Tango or tangle with Tehran?

The academic sideshows in Georgetown and Harvard should not distract attention from the most concrete and negative result of President Cristina Fernández de Kirchner’s week in the United States — relaunching relations with Iran. There has been a stream of comment over the presidential denials of inflation and currency curbs, from which side the aggression came in the tense encounter between CFK and her student audiences and the merits of her unflattering comparison between Harvard and La Matanza universities (whether it was a mindless gaffe gratuitously insulting a district with five percent of the national electorate, an invention of a malicious media, a subtle irony or whether we should be paying more attention to what she does for, than says about that university). Yet what CFK says (and it would be hard to deny that she says too much for her own good) ultimately matters less than what she does — hence the need to focus on Iran.
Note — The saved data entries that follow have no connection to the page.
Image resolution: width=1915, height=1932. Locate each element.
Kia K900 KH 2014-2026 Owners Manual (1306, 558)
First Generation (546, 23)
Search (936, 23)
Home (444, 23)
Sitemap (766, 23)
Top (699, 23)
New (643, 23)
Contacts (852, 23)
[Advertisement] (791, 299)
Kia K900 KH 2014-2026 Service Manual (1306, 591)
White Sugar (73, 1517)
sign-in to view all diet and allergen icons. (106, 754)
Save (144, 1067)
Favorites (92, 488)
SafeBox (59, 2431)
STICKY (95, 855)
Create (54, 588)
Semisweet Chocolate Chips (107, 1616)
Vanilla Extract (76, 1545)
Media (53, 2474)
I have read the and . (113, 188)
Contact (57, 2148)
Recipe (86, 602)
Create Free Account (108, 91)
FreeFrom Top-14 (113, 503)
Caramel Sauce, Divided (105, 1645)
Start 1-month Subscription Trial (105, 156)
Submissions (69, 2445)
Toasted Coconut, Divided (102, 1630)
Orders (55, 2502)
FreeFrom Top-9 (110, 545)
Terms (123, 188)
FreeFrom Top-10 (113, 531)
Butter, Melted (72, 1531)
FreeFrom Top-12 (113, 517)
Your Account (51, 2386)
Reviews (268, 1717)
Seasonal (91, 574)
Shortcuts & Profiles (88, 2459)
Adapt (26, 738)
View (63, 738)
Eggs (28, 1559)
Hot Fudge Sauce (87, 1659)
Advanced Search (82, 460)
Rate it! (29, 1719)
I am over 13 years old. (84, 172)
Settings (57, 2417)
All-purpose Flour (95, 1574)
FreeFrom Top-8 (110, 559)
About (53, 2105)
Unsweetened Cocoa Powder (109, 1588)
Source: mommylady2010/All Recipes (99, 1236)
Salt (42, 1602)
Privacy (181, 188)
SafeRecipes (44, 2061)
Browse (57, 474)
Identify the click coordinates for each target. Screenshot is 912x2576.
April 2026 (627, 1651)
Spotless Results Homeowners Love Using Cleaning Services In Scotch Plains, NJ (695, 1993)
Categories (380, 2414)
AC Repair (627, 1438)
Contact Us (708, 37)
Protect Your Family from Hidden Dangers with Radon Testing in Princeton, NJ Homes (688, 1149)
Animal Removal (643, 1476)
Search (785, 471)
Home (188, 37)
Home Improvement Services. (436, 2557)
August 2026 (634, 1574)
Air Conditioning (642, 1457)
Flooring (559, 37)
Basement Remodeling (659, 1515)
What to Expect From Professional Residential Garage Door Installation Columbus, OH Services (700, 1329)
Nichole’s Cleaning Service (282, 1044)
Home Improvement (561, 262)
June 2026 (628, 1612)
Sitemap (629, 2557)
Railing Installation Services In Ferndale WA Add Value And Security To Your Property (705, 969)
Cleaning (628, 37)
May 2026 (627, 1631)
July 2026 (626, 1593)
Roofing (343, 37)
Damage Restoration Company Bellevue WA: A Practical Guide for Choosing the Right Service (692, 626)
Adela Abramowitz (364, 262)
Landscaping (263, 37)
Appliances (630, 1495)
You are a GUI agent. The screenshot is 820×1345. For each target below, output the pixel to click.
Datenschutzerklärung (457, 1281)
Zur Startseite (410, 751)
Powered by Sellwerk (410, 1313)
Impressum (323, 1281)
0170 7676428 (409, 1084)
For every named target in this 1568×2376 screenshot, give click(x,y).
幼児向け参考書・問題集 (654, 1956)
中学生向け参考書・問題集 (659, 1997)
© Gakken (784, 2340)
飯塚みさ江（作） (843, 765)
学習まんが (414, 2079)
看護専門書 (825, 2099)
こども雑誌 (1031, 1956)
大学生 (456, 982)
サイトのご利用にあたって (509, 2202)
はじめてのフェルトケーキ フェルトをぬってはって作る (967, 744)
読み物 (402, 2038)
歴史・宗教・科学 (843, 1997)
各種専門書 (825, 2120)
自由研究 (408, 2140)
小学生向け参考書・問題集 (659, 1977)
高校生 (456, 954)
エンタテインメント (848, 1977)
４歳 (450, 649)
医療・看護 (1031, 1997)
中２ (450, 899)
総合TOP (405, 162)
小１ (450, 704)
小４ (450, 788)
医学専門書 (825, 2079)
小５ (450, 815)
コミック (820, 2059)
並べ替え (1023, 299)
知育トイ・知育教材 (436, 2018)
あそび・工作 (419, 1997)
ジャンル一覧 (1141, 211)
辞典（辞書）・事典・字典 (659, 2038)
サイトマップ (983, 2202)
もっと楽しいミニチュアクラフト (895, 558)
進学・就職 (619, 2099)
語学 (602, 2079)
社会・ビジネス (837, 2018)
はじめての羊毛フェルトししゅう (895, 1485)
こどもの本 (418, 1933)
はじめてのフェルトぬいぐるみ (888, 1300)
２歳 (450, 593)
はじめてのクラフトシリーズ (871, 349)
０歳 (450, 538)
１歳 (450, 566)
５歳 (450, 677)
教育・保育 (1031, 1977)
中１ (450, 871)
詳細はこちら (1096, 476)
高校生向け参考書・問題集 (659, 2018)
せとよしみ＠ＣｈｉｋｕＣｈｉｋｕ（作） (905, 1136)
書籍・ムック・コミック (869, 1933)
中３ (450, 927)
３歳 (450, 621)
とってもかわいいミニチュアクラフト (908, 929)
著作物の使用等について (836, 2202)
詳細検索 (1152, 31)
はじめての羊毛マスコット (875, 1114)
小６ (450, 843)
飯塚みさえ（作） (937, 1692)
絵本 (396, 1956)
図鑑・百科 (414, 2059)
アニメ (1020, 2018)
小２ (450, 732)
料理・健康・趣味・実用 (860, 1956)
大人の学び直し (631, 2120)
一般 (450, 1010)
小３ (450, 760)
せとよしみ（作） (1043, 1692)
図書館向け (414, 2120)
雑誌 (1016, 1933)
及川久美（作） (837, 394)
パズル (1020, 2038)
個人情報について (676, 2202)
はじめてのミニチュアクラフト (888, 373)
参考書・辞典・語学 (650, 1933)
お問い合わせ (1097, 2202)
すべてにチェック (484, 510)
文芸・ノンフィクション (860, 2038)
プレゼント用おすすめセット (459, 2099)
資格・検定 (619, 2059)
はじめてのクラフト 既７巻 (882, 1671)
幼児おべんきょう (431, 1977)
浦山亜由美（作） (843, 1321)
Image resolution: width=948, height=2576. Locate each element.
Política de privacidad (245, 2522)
If last week we described CFK’s United Nations General Assembly speech as a giant sandwich against the international financial order between two Middle Eastern slices, her presence here since her return until yesterday afternoon could also be termed a sandwich between two Middle Eastern slices — namely establishing dialogue with Iran in New York and joining the APSA Arab-South American summit in Lima as from today. There are two perspectives for interpreting the overtures to Iran — as expressing a strictly domestic agenda or as a quantum shift in Argentina’s geopolitical strategy. The stated purpose of seeking new openings to clarify the 1994 AMIA Jewish community centre terrorist bombing gains credibility to the extent that the families of the victims and other parties in Congress are consulted and the pressure sustained on Tehran to hand over its suspects. Otherwise it would be hard not to see Venezuela as a key link in the new relationship between Argentina and Iran, while it would be tempting to conclude that CFK views her new best friends in the world as oil-rich countries with exotic (not necessarily leftwing) and anti-Western ideologies, a network including Angola and Azerbaijan — a sweeping generalization perhaps best disproved by responsible Argentine behaviour on the UN Security Council as from next year (although Foreign Minister Héctor Timerman’s explicit support for Iran’s controversial nuclear programme when he could have kept silent does not encourage optimism here).

Lateral thinking to crack open the AMIA mystery or Bolivarian diplomacy with perhaps a cynical redefinition of the AMIA case in Iran’s favour (revival of the “Syrian connection”?)? The jury is out.